Le Menu : une satire horrifique savoureuse

Le Menu : une satire horrifique savoureuse

CRITIQUE / AVIS FILM - Anya Taylor-Joy et Nicholas Hoult participent à un repas qui vire au cauchemar dans "Le Menu". Organisé par l'énigmatique et machiavélique Ralph Fiennes, ce dîner n'est pas aussi raffiné qu'il n'y paraît mais prend une tournure assez satisfaisante.

Le Menu : un point départ diablement alléchant

Réalisateur d'Ali G et du triste (S)ex List habitué aux séries (Game of Thrones, Shameless, Succession), Mark Mylod revient au cinéma pour la première fois depuis 2011 avec Le Menu. Pour ce retour, le metteur en scène s'aventure dans un genre risqué : le thriller à énigmes, ici ancré dans l'univers culinaire. Le long-métrage débute avec un point de départ terriblement excitant.

Plusieurs clients se rendent sur une île isolée où se trouve le restaurant Hawthorne, tenu par le chef Julian Slowik (Ralph Fiennes). En accueillant ses convives, ce dernier leur promet une expérience gustative inoubliable. Un repas coûtant la modique somme de 1250 dollars et duquel bon nombre d'entre eux ne ressortiront pas indemnes.

Le Menu
Le Menu ©20th Century Studios

La première partie du film est probablement la meilleure. Le long-métrage prend le temps de présenter ses personnages ultra caricaturaux. Parmi les clients, il y a notamment Tyler (Nicholas Hoult), passionné de gastronomie qui adore photographier tout ce qu'il ingère et qui voue un culte au chef Slowik. Il y a également George Diaz (John Leguizamo), l'acteur ami des célébrités accompagné de son assistante Felicity (Aimee Carrero), extrêmement lucide sur le fait qu'elle travaille pour un ringard. Il y a aussi trois jeunes cadres supérieurs venus s'offrir des services hors de prix, partant du principe que puisqu'ils peuvent se le permettre, autant en profiter. Enfin, il y a Lilian Bloom (Janet McTeer), critique renommée capable de faire ou de défaire des carrières.

En plus de développer cette galerie d'individus de manière efficace, Le Menu se sert parfaitement de son cadre pour signifier que quelque chose ne tourne pas rond. Le petit groupe ne s'étonne par exemple pas de voir les conditions de travail drastiques d'employés un peu trop dévoués à leur chef. Il ne s'inquiète pas non plus du comportement pourtant flippant d'Elsa (Hong Chau), seconde de cuisine quelque peu autoritaire.

--- Données fournies ---
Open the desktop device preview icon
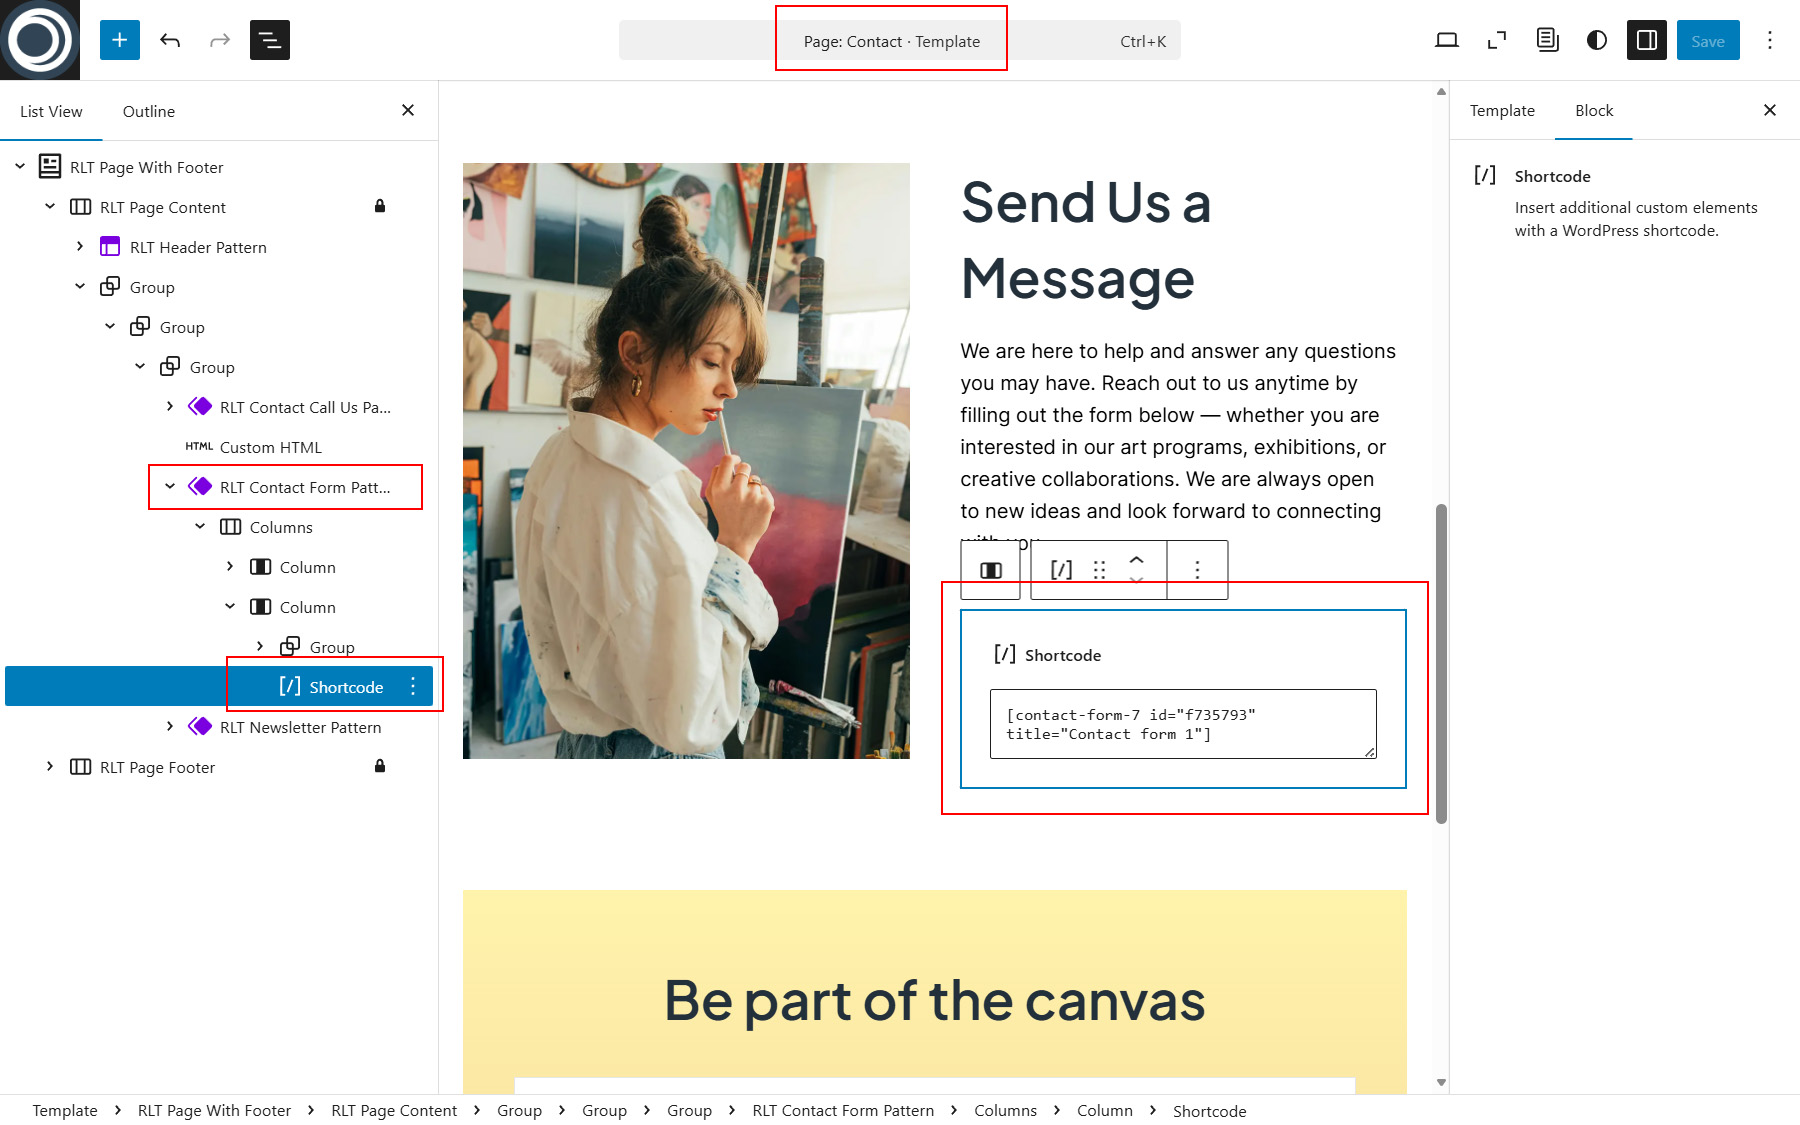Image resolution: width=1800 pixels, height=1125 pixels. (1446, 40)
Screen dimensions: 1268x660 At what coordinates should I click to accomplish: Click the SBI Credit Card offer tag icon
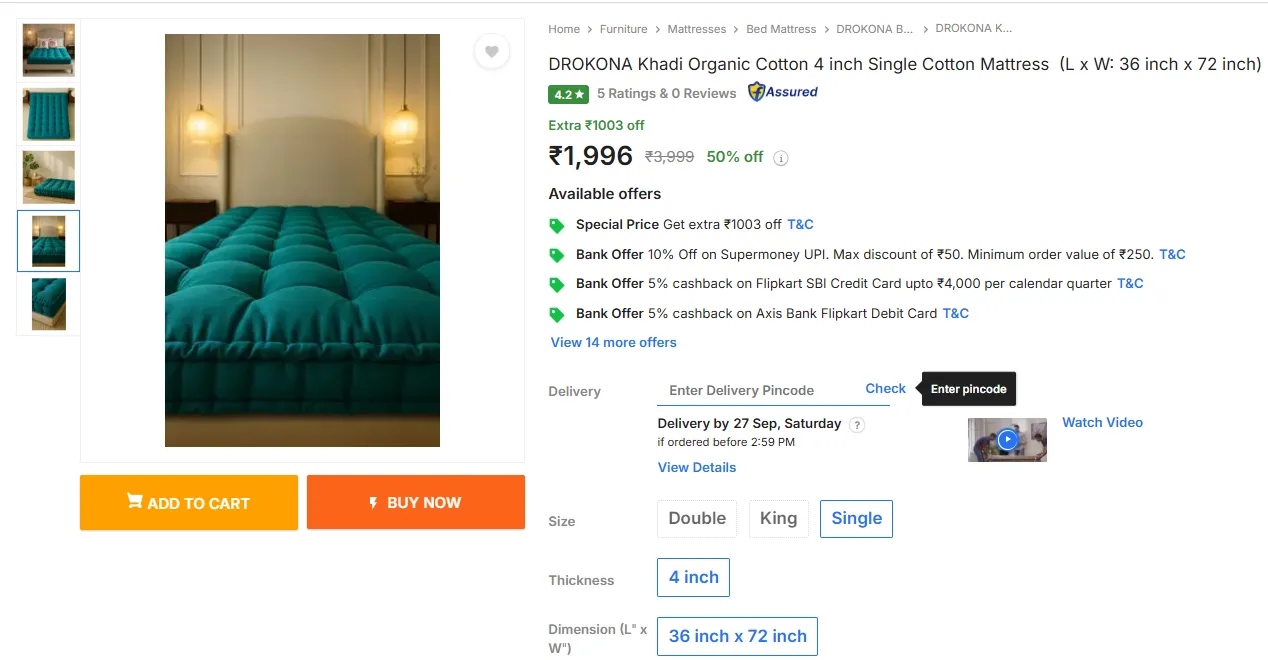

--- Exercices à réaliser ---
**A.** Selon la critique, quel est le prix du repas servi au restaurant Hawthorne ?
**B.** Recopiez à l'identique le passage de la critique allant de « La première partie » à « défaire des carrières. ».
Les lignes constituent un matériau distinct de la critique.

--- Corrigés ---
**A.** 1250 dollars.

**B.**
La première partie du film est probablement la meilleure. Le long-métrage prend le temps de présenter ses personnages ultra caricaturaux. Parmi les clients, il y a notamment Tyler (Nicholas Hoult), passionné de gastronomie qui adore photographier tout ce qu'il ingère et qui voue un culte au chef Slowik. Il y a également George Diaz (John Leguizamo), l'acteur ami des célébrités accompagné de son assistante Felicity (Aimee Carrero), extrêmement lucide sur le fait qu'elle travaille pour un ringard. Il y a aussi trois jeunes cadres supérieurs venus s'offrir des services hors de prix, partant du principe que puisqu'ils peuvent se le permettre, autant en profiter. Enfin, il y a Lilian Bloom (Janet McTeer), critique renommée capable de faire ou de défaire des carrières.